**EXERCISE SET**
#1 Reproduce the wedding discussion word for word, everything from "We said if anyone" down to "skill by my FIL.".
#2 Carry on the wedding discussion from its last line.

**DOCUMENT EXTRACT**

****

We said if anyone wanted to give us something, we would prefer have cash for the honeymoon because we had next to no money at the time. We were incredibly grateful for what we received and we had some fabulous experiences thanks to our friends and family. The best presents we received were without material value but utterly priceless, as they were made with love and incredible skill by my FIL.

To me it just seems practical to say what you'd like in the circumstances, but that's how I was raised. Both my parents, for example, have always asked us exactly what we wanted for the baby. The tradition in my wifes culture is for the men to give money to the groom and the women to give flowers to the bride. Personally I prefer to give someone what they want.

nkf · 29/04/2012 21:24

Weddings are way out of sync with people's lives. People who have regular jobs and homes start having seriously expensive weddings. Weddings that must cost the equivalent of their annual salary.

nkf · 29/04/2012 21:27

But why do people want so much? Why is it all so costly? The wedding I am going to, the couple have a honeymoon fund. They want to go to somewhere totally amazing. Long haul. Once in a lifetime etc.

It's because, after living together, people have to big up the wedding. After all, the big excitement of a wedding used to be living together and losing your virginity. Now, it has to be amazing holidays.

inabeautifulplace · 29/04/2012 21:36

Our wedding cost less than £1k I think.

****

**SUPPLIED ENTRIES**
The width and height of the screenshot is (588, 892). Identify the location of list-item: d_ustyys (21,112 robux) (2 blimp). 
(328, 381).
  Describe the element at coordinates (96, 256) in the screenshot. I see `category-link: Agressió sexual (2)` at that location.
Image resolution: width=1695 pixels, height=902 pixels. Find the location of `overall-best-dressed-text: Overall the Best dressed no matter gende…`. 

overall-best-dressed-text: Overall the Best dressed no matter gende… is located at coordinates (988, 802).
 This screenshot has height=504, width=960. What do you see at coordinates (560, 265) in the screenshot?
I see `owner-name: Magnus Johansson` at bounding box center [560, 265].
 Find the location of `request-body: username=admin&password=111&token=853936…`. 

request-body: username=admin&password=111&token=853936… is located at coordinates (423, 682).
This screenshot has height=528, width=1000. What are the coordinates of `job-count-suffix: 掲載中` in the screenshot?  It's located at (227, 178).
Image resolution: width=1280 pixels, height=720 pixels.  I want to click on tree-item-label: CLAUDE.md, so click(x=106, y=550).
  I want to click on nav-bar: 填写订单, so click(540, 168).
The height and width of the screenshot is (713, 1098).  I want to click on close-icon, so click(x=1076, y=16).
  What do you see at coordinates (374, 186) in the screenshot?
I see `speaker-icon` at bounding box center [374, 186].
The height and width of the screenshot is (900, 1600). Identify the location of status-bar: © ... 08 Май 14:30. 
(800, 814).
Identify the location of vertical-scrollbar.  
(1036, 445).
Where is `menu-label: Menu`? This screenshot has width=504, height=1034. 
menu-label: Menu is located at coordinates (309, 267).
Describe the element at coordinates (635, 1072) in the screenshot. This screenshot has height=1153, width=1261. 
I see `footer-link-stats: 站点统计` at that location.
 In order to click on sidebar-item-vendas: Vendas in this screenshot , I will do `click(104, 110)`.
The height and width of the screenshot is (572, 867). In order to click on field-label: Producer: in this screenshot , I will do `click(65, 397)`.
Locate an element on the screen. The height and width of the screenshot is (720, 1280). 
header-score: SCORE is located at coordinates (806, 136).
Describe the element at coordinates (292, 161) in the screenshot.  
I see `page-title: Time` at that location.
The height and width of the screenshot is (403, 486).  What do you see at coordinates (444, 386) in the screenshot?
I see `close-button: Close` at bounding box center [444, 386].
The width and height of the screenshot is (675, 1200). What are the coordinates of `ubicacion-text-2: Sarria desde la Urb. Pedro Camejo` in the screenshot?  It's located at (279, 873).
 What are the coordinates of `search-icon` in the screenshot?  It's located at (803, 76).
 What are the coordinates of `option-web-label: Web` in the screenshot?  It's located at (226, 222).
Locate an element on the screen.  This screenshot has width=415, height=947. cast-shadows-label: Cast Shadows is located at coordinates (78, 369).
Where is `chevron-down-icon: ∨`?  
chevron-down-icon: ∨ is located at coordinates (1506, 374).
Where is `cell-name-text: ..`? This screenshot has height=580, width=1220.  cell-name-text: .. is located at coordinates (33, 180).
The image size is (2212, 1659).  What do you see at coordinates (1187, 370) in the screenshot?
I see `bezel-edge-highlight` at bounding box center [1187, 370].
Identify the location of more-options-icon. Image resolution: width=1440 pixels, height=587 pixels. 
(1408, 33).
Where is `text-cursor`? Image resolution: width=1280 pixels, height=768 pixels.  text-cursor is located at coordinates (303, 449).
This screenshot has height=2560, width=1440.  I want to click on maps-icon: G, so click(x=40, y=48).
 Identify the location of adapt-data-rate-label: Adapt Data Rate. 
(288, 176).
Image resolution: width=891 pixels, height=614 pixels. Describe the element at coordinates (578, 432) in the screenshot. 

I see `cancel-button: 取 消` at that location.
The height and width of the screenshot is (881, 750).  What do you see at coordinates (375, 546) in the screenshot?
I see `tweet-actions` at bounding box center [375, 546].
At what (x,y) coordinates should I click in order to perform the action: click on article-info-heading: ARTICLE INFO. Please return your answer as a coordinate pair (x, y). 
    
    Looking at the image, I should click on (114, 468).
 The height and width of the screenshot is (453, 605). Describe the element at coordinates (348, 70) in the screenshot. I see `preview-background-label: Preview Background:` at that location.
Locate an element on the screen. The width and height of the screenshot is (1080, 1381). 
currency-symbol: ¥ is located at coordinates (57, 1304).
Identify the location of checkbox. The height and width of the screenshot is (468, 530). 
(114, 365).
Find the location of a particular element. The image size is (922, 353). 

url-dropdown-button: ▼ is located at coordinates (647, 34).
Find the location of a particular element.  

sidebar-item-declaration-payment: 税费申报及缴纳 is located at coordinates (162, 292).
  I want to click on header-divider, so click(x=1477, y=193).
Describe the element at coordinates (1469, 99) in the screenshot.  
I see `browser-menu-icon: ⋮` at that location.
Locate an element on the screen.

****

**ANSWERS TO THIS EXERCISE**
#1
We said if anyone wanted to give us something, we would prefer have cash for the honeymoon because we had next to no money at the time. We were incredibly grateful for what we received and we had some fabulous experiences thanks to our friends and family. The best presents we received were without material value but utterly priceless, as they were made with love and incredible skill by my FIL.

#2
nkf · 29/04/2012 21:38

And £1k is not the average price for a wedding. I'm sure I've seen figures that suggest wedding costs are rising.

D0G · 29/04/2012 21:39

This reply has been deleted

Message withdrawn at poster's request.

AliveSheCried · 29/04/2012 21:43

Try eloping, nobody gives you anything! Even my best friends didnt stretch to a bloody card, we couldnt help being offended and we are not materialistic. In fact, we hate stuff.

Thumbwitch · 30/04/2012 00:25

Some of you must know some seriously weirdly grasping brides and grooms if you think you're going to be judged by how much your present is worth, whether in cash or gift value!

Most people are just grateful that anyone gave them anything and how much was given (again, whether explicit in cash terms or implicit in gift terms) is just irrelevant!

If I thought I was going to be judged by the person who was receiving the gift then I probably wouldn't be bothering to go to that wedding as they wouldn't be nice people and therefore not my friends.

empirestateofmind · 30/04/2012 05:51

I live in Asia and really like the Chinese custom where you try to work out how much is being spent on you as a guest then repay that and add some more on.

Wherever the wedding is now I always give money. It is easy for me and always goes down well.

sunnydelight · 30/04/2012 06:14

Personally I think that if you are fortunate enough not to need anything by the time you get married to the extent that you don't want gifts,it might be time to think of those less fortunate and ask those who WANT to to donate to a charity instead.

We got married over 20 years ago when we, and our friends, were pretty skint. I take real pleasure every day in seeing various vases, candlesticks etc. that were wedding presents. Nothing flash, but they are a constant reminder of people who now live a long way away.

ceres · 30/04/2012 07:59

"A wedding I went to asked for donations to Oxfam - wonderful idea"

i disagree. if i go to a wedding i want to give the couple a present. i dislike being told to give to charity - i already do so and i choose who i donate to.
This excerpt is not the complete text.